Throughout the world, approximately 800,000 people die by suicide every year. This explains that suicidal behaviour (SB) still represents a major public health issue. However, despite the multiplication of the therapeutic strategies for psychiatric disorders during the last decades, the incidence of SB has not substantially decreased. A new era is coming with evidence-based strategies, both pharmacological and psychosocial, which should lead to change the way we deal with suicidal patients. Then, this presentation will focus on recent findings that should be implemented in our health care systems.

Up to 2016, a systematic review published in the Lancet Psychiatry reported that only few interventions provided good evidence for suicide prevention. Health care strategies were based on the treatment of depression and chain of care.

During the last 5 years, have appeared new strategies based on a paradigm shift, suggesting that we are entering in a new era for suicide prevention. Importantly, most efforts to develop interventions have moved away from the view that treating the underlying psychiatric disorder would prevent SB, to a perspective that suicide- specific treatments are more than necessary.

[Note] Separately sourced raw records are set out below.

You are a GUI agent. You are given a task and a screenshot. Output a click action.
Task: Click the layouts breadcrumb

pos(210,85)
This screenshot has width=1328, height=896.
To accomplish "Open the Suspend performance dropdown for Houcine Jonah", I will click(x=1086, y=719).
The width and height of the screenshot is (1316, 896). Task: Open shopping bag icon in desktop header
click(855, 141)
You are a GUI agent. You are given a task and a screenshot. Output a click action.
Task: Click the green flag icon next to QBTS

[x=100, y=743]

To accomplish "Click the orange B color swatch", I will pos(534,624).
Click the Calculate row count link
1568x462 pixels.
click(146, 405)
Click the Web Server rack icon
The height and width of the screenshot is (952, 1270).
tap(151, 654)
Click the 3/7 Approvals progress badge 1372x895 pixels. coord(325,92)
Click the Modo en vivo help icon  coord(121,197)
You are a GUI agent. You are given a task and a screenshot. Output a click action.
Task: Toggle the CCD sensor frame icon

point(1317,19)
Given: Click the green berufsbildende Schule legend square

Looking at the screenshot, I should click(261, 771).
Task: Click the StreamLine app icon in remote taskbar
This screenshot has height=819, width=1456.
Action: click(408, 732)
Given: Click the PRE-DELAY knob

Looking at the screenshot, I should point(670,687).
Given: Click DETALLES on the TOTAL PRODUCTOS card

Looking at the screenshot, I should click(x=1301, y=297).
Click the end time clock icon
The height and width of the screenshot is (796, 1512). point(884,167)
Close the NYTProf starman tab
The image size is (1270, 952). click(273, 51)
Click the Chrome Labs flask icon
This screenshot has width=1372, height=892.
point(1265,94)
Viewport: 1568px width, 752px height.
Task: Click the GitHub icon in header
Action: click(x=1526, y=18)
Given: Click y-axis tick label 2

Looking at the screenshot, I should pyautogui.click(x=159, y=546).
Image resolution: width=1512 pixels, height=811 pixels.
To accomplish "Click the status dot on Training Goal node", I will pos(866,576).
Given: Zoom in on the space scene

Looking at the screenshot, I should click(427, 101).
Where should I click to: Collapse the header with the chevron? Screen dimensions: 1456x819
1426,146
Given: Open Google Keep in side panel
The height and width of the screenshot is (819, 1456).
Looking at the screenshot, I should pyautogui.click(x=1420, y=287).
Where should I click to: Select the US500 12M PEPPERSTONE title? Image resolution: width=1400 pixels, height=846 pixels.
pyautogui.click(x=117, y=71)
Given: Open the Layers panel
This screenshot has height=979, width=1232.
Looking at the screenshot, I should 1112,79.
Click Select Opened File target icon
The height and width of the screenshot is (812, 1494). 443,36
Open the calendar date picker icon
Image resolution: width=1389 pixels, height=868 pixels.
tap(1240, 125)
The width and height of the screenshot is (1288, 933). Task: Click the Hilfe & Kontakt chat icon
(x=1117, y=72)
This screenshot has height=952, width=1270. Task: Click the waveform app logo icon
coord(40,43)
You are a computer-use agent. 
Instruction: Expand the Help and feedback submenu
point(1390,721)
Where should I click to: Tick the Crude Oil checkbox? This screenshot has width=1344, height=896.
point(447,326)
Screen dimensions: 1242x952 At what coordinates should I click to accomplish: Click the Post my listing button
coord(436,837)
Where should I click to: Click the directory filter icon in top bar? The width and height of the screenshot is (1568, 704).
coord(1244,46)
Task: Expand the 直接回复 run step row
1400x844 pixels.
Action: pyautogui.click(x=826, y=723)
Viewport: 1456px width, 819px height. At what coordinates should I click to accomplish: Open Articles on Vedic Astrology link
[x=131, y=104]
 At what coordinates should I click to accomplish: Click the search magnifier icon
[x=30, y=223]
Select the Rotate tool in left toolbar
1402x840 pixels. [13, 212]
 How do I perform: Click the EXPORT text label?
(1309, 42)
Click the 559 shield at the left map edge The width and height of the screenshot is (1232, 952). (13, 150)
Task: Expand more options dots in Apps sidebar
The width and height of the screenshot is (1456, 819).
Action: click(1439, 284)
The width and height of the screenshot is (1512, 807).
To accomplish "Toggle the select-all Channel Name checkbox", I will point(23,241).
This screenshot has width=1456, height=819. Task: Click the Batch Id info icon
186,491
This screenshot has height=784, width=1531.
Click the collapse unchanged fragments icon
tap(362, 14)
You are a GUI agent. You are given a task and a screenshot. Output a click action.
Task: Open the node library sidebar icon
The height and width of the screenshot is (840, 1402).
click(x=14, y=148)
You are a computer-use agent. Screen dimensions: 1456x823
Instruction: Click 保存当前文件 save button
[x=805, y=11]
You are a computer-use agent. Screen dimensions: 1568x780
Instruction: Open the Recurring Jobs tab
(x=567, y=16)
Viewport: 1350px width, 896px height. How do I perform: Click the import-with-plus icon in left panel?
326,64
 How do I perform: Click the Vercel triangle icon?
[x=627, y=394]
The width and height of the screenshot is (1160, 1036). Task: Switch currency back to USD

This new conceptualization allowed to carry out studies investigating directly the effect of some interventions in depressed patients at high risk of SB. These studies provide strong evidence favouring the implementation of short-term interventions in these patients, as soon as their visit in Emergency rooms. Pharmacological interventions suggest the relevance of drugs acting on the glutamatergic and opioid systems. Psychosocial interventions are particularly based on safety plan, phone contacts and close follow-up.

Then, we have now more evidence-based strategies than ever to prevent suicide, which should lead clinicians and stakeholders to organise care specifically for suicidal patients.